• Records for the exercise
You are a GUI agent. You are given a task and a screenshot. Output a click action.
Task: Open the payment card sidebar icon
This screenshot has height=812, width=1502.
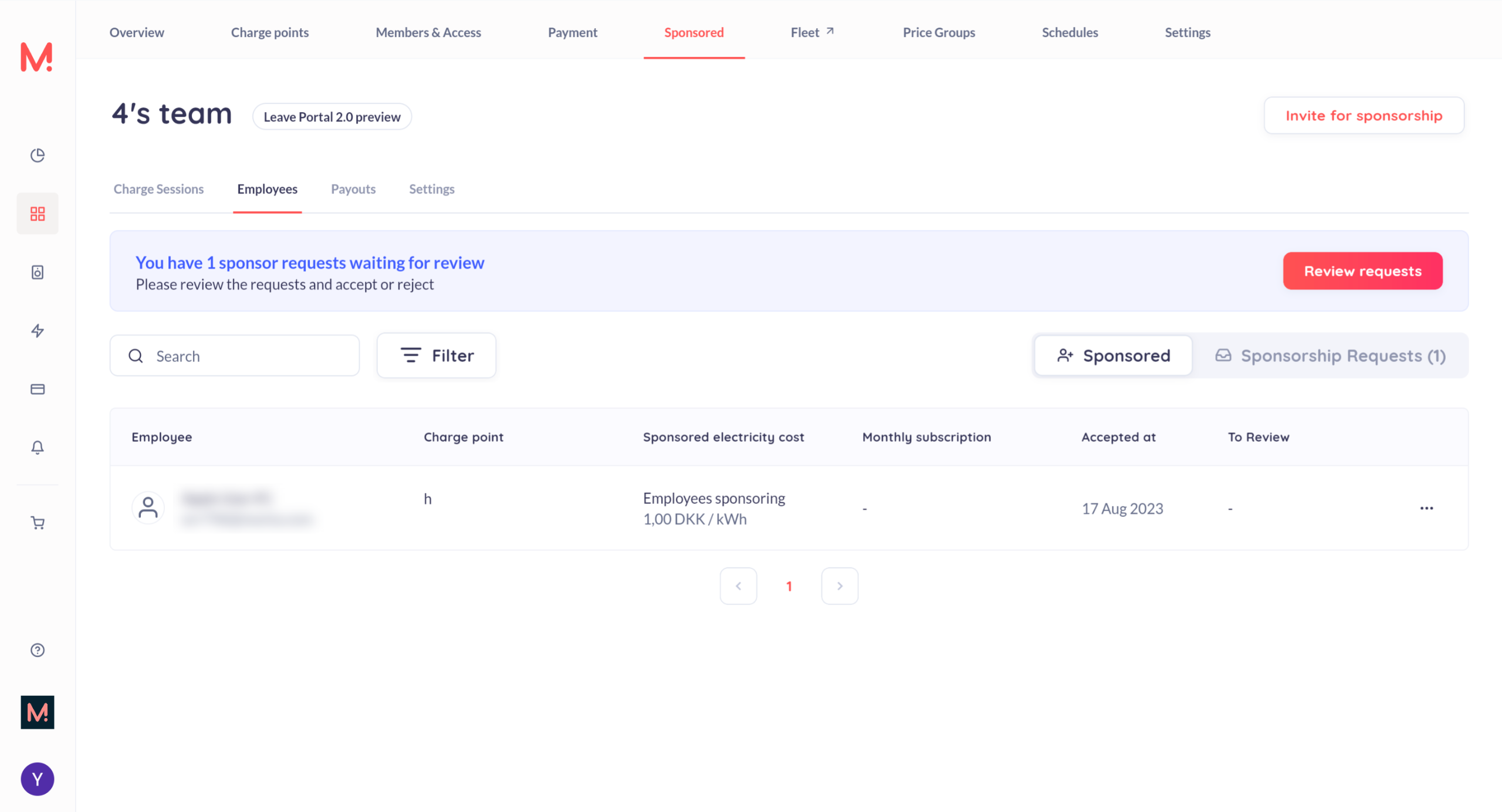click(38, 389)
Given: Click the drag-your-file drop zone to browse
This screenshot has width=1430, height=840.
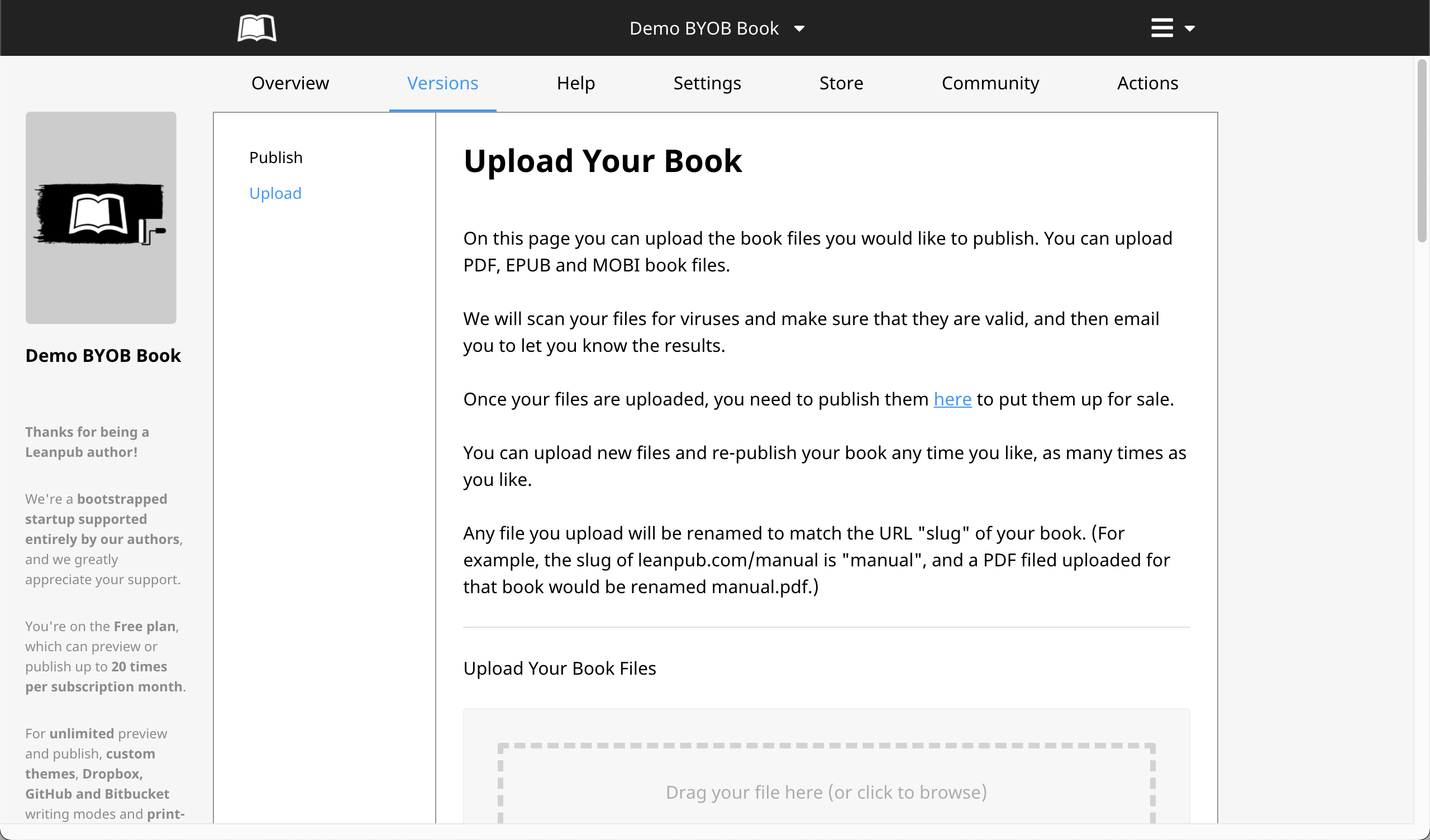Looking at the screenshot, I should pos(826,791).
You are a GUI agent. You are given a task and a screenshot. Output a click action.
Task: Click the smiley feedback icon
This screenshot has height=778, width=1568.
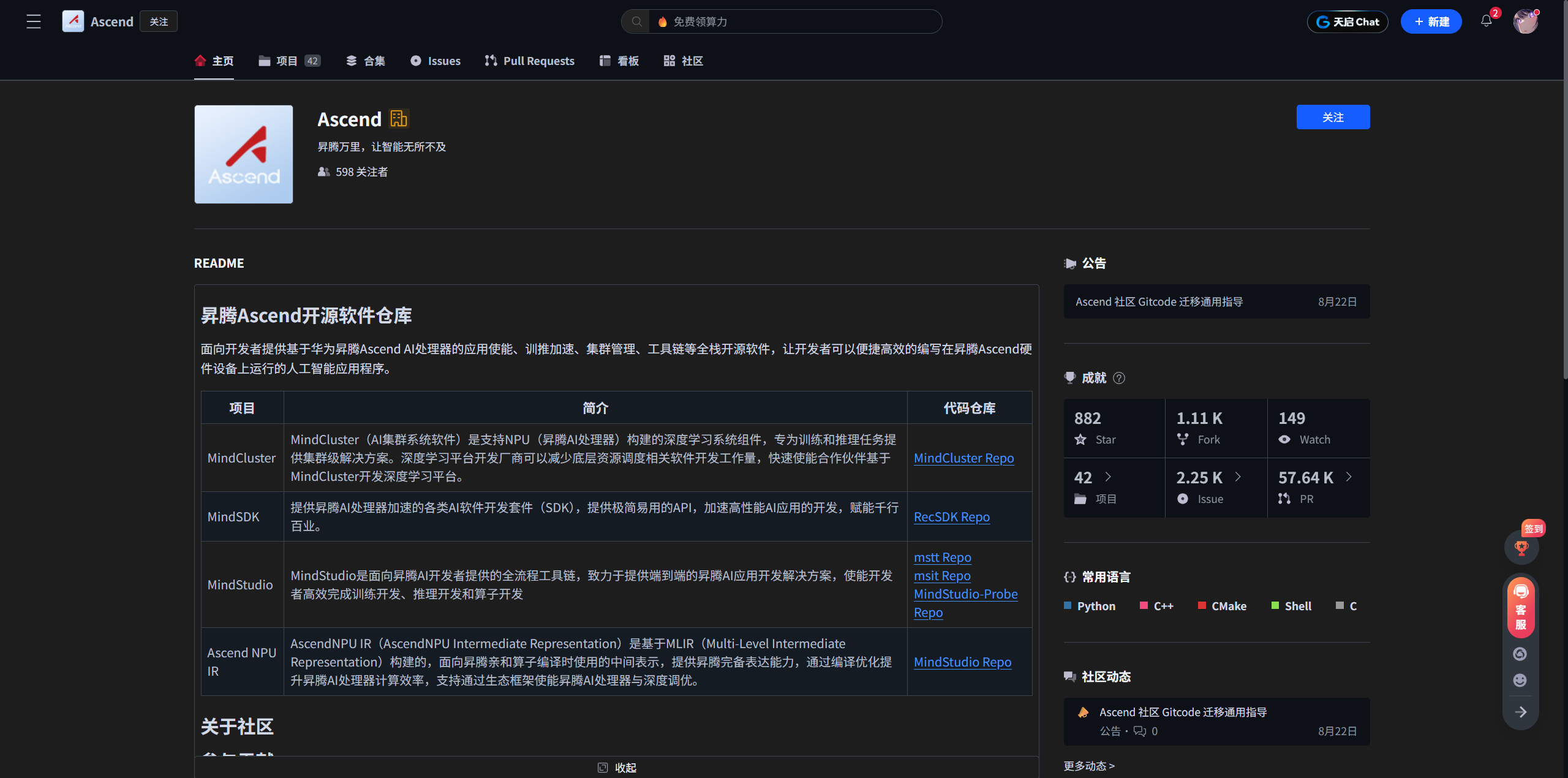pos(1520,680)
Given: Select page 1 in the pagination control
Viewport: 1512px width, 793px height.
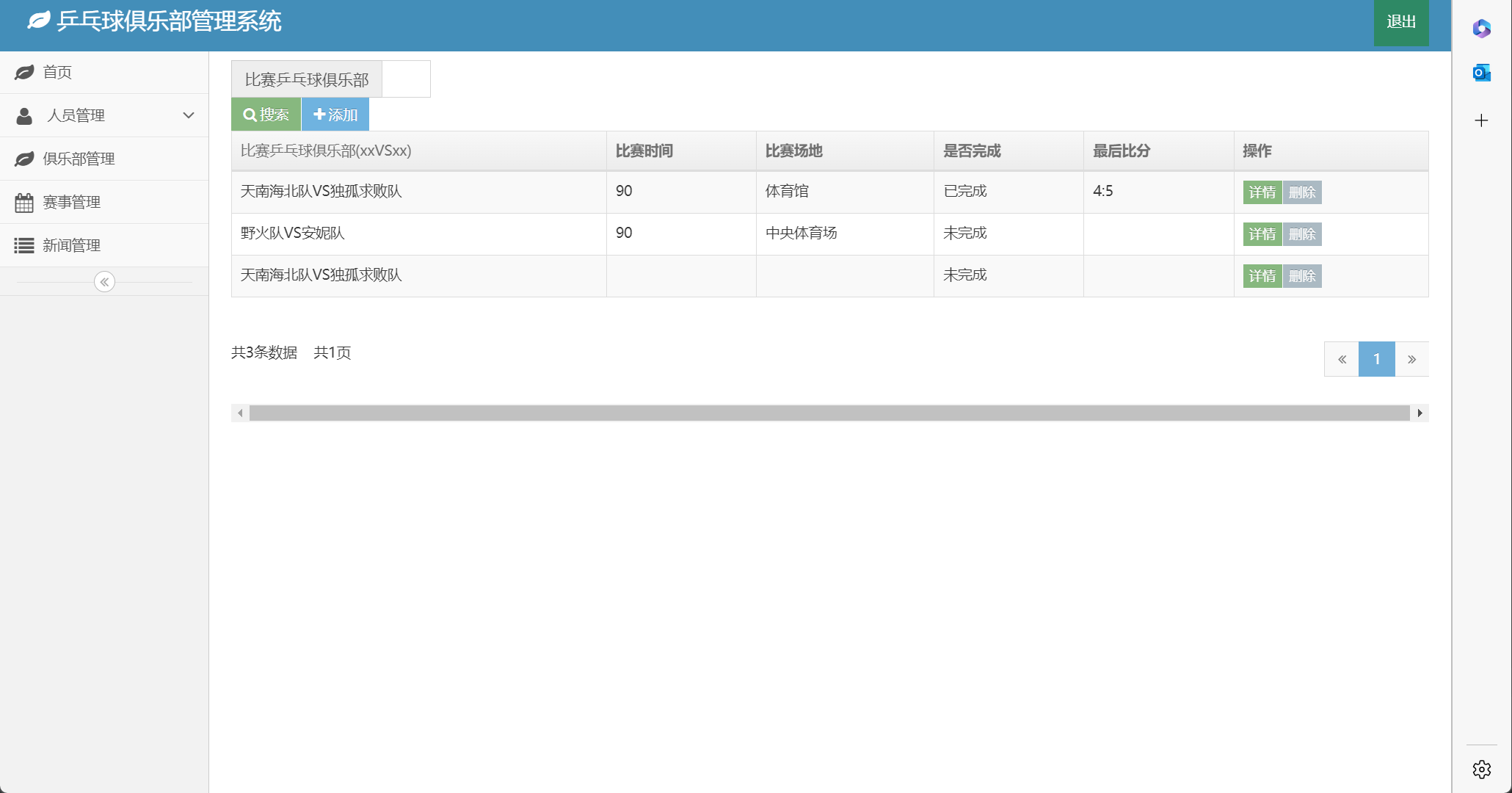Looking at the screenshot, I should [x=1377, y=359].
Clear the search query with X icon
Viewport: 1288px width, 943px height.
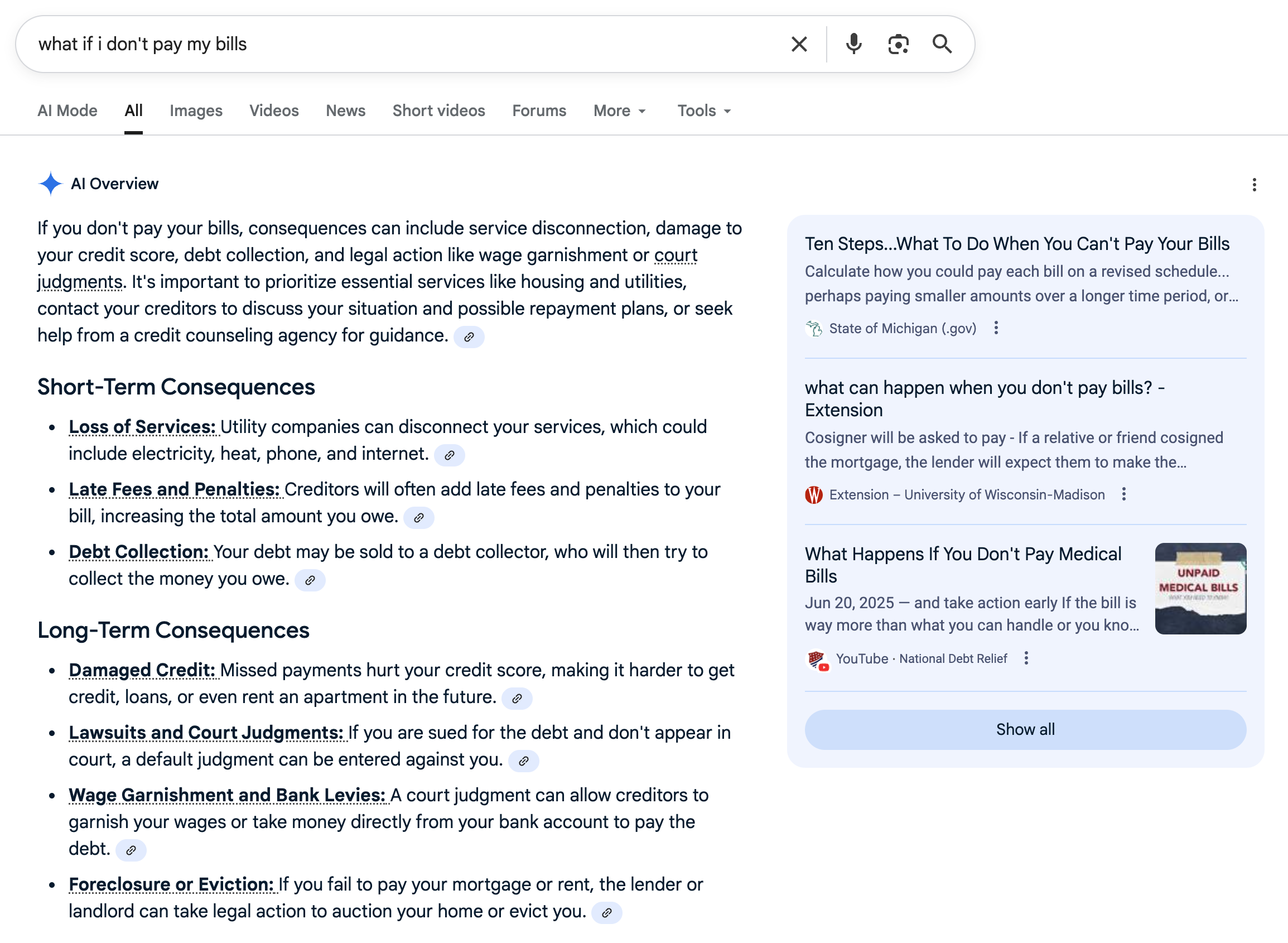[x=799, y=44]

• Exercise details
In the records above, everything from the line with "Task: Open the payment card sidebar icon" down to the line with "Given: Select page" must be duplicated exactly, both lines kept. Leave no pictures in.

• Solution to this problem
Task: Open the payment card sidebar icon
This screenshot has height=812, width=1502.
click(38, 389)
Given: Click the drag-your-file drop zone to browse
This screenshot has width=1430, height=840.
Looking at the screenshot, I should pos(826,791).
You are a GUI agent. You are given a task and a screenshot. Output a click action.
Task: Click the smiley feedback icon
This screenshot has height=778, width=1568.
pos(1520,680)
Given: Select page 1 in the pagination control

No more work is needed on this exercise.